За 1859 г. III отделение учло случаи неповиновения крестьян в 90 имениях[78]. Отчет министра внутренних дел определял «общее число беспорядков в помещичьих имениях» за 1859 г. в 78. Отмечая уменьшение числа волнений, министр внутренних дел, однако, подчеркивал, что «формы, в которых в 1859 году проявлялись беспорядки, к сожалению, были несравненно резче и прискорбнее»[79].
Для 1860 г. III отделение в своем отчете показывало уже 108 случаев неповиновения крестьян[80].
К характеристике развития крестьянского движения III отделение приводило также цифры роста числа обнаруженных «подстрекателей»; их было в 1858 г. – 22, в 1859 г. – 36, в 1860 г. – 55. Наряду с этим отмечался рост числа расправ крестьян над помещиками и их управителями: в 1858 г. – 14 убийств и столько же безуспешных покушений, в 1859 г. – 13 убийств и 16 покушений, в 1860 г. – 21 убийство и 33 покушения[81].
Приведенные статистические сведения дают некоторое представление об остроте, какой достигла в годы подготовки реформы классовая борьба в крепостной деревне. Не только там, где происходили открытые волнения, но и в других поместьях положение было напряженным; кажущееся в них внешнее «спокойствие» не обманывало внимательных наблюдателей. А.В. Головнин, тогда личный секретарь великого князя Константина Романова, писал после объезда в 1860 г. ряда местностей России: «Помещики исполнены тревожного боязливого ожидания неизвестного будущего, крестьяне с возрастающим нетерпением ожидают вольности и составляют себе разные несбыточные мечты. Взаимное недоброжелательство обоих сословий усиливается, и нынешнее спокойствие есть только наружное и крайне ненадежное… Необходимо торопиться освобождением крестьян, ибо нынешнее слишком натянутое положение их не может долго продолжаться…»[82]
«Несбыточные мечты крестьян» – это их, крестьянские, представления о том, какой должна быть воля.
Крестьянство не мыслило себе освобождения без земли. Еще осенью 1856 г. Лев Толстой, потерпевший неудачу в своих личных проектах перестройки отношений с крепостными, писал: «Не удалось, главное, от убеждения, откровенно распространенного в народе, что в коронацию, а теперь к новому году – будет свобода всем с землею и со всей землею… Народ везде решил, что освобождение будет со всей землею»[83]. Министр государственных имуществ М.Н. Муравьев в 1857 г. в записке, представленной секретному комитету по крестьянскому делу, на основании сведений, собранных в некоторых губерниях средней полосы России, указывал, что «крестьяне почти повсеместно не желают свободы без отдачи им всей земли, которую они считают своей принадлежностью»[84]. Когда уже было объявлено о приступе к подготовке отмены крепостного права, стали открываться губернские комитеты и т.д., один из предводителей дворянства Нижегородской губернии сообщал губернатору, что крестьяне очень мало верят «действительному положению» вопроса и некоторые из них твердо убеждены, что скоро последует распоряжение, по которому «вся господская земля перейдет к крестьянам, и они будут освобождены от всякого влияния на них помещиков»[85]. Крестьяне ожидали как минимума закрепления за ними тех участков, которыми они уже пользовались. В одной из записок, присланных председателю редакционных комиссий Ростовцеву, подчеркивалось «глубокое и ничем не отразимое убеждение всех крестьян в своих правах на некоторую часть земли тех дач, на которых они живут». «Уничтожение этих прав крестьян на землю, – предупреждал автор, – будет в глазах их похищением со стороны помещиков…»[86]
Крестьяне считали необходимым полное прекращение всяких повинностей (работ и платежей) в пользу помещиков. Среди крестьянства было распространено мнение, что помещики «должны будут выехать из имений в города», т.е. навсегда покинуть свои имения[87]. Существовало предположение, что царь посадит всех помещиков на жалованье или на «месячину»[88].

Извлечённые записи ▸

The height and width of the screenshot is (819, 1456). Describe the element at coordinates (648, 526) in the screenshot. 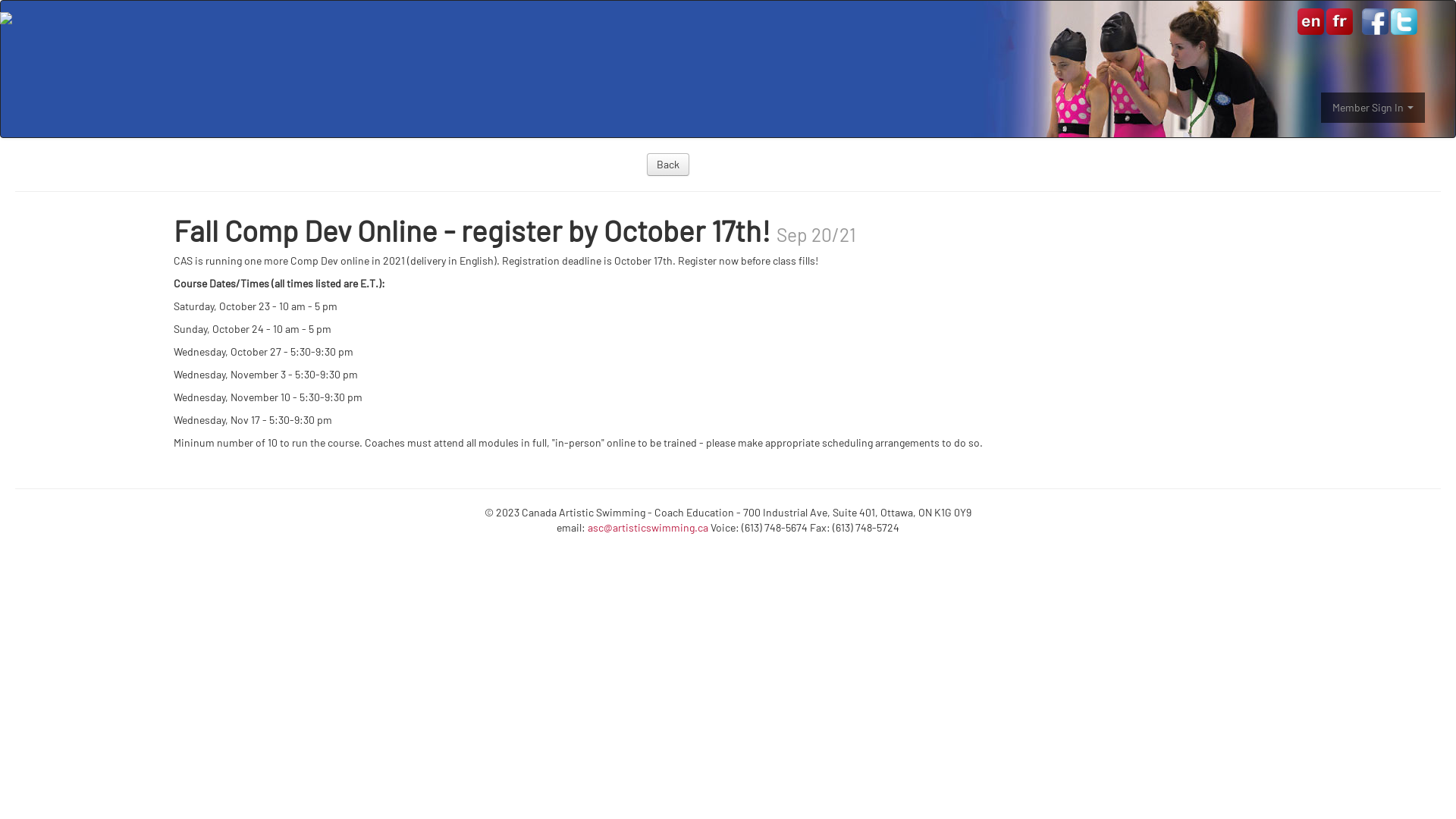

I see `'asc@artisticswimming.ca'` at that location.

==

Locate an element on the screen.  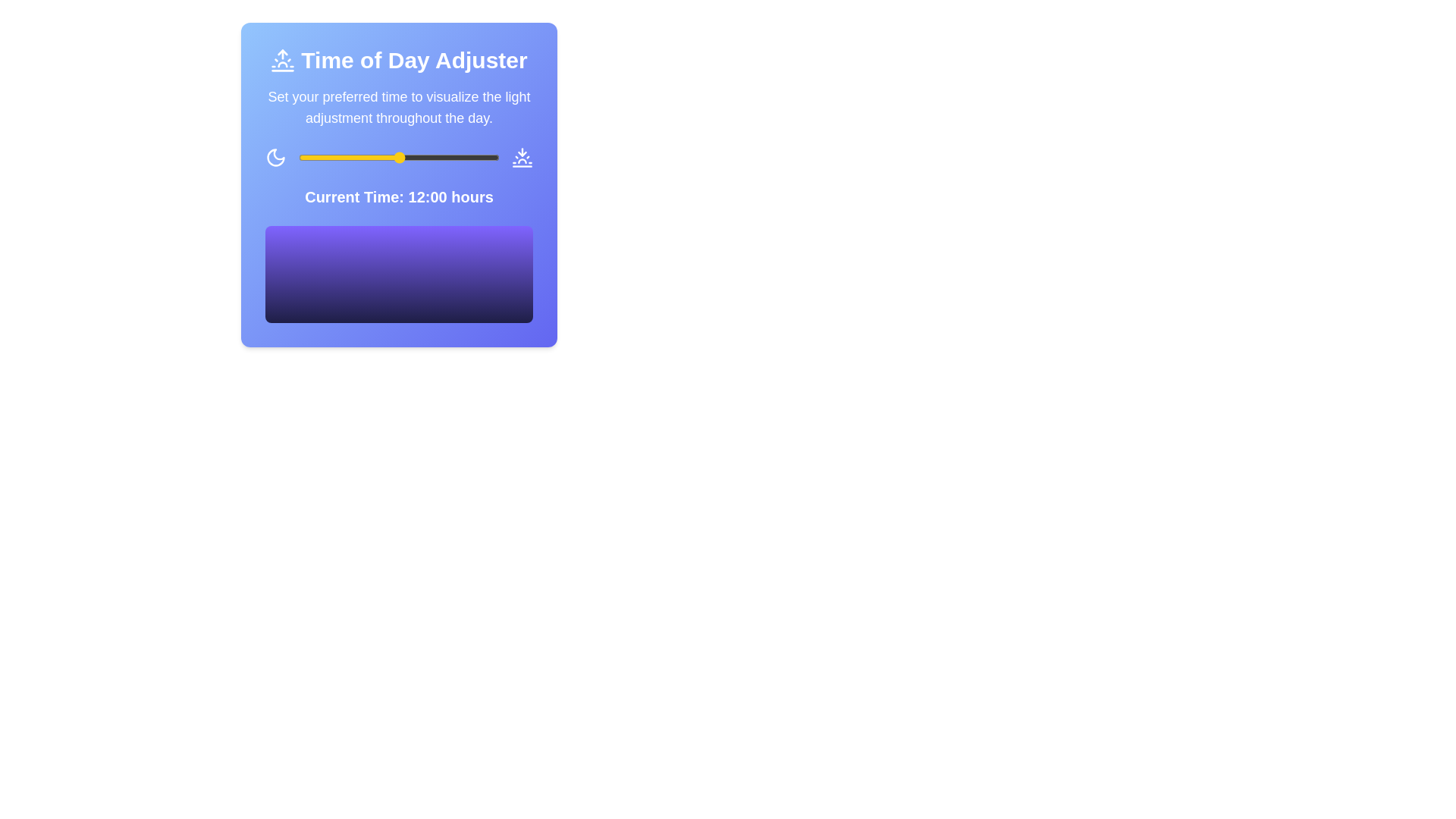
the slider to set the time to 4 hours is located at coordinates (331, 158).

Задания ▸
- A) Перепишите без изменений часть отрывка о крестьянском движении, которая начинается словами «К характеристике развития» и заканчивается словами «и 33 покушения[81].».
- B) Сократите абзац отрывка о крестьянском движении, начинающийся словами «К характеристике развития крестьянского движения», и оформите его в виде списка, сохранив все цифры.

Ответы ▸
- A)
К характеристике развития крестьянского движения III отделение приводило также цифры роста числа обнаруженных «подстрекателей»; их было в 1858 г. – 22, в 1859 г. – 36, в 1860 г. – 55. Наряду с этим отмечался рост числа расправ крестьян над помещиками и их управителями: в 1858 г. – 14 убийств и столько же безуспешных покушений, в 1859 г. – 13 убийств и 16 покушений, в 1860 г. – 21 убийство и 33 покушения[81].

- B)
Рост крестьянского движения по данным III отделения:
- обнаруженные «подстрекатели»: 1858 г. – 22, 1859 г. – 36, 1860 г. – 55;
- расправы крестьян над помещиками и их управителями:
  - 1858 г. – 14 убийств и 14 безуспешных покушений;
  - 1859 г. – 13 убийств и 16 покушений;
  - 1860 г. – 21 убийство и 33 покушения.